This article, in noting that the entire wind capacity of Britain does not equal one (small) nuclear power plant attempts to obscure nonetheless the basic reality by representing that the cases are somehow equivalent. They are not. Wind plants are considered to be doing well if they operate 25% of the time. Nuclear power plants are considered poor performers if they operate less than 80% of the time.

One of the reasons that we are dying waiting for the renewable Godot is that our media plays into the scientifically illiterate game of confusing power and energy:

The government is stepping up its efforts on wind energy because other renewable sources of energy are not far enough developed. Britain's 130 wind farms provide electricity for 1m homes, and 217 turbines are being built to provide 431 megawatts of electricity. By contrast, an average nuclear power station generates between 500 and 600 megawatts.


For the record, wind cannot compete with nuclear energy anywhere on earth, since nuclear is a continuous base load form of energy and wind is available only some of the time. In fact wind only can serve to reduce gas consumption, and then only when spinning reserves are met and the wind has been reasonably forecast.

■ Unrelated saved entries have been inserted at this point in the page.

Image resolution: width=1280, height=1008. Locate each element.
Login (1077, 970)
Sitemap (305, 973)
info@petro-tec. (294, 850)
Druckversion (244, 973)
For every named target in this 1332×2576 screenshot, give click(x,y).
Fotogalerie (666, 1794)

Thus the number of nuclear power plants around the world that have been replaced by wind power is zero. In fact the number of power plants of any type that have been replaced by wind power is zero, since many, if not all existing power plants, are needed as back up. Wind's advantage consists solely of the capability to reduce the utilization of these plants, but no one ever has demolished a power plant because there's plenty of windmills nearby. In cases where no hydroelectric capacity is available, and wind forecasts are uncertain, often power companies can't even shut their fossil capacity down, because they are needed as spinning reserve, where "spinning reserve" is defined as power that can replace a trip within 30 minutes. (The 2003 blackout in the Northeast was partially the result of insufficient spinning reserves.)

Another factual misrepresentation in this article concerns the scale of nuclear power plants. Most of the new nuclear power plants being built around the world are not 500 to 600 MWe. Most are two to three times as large as that.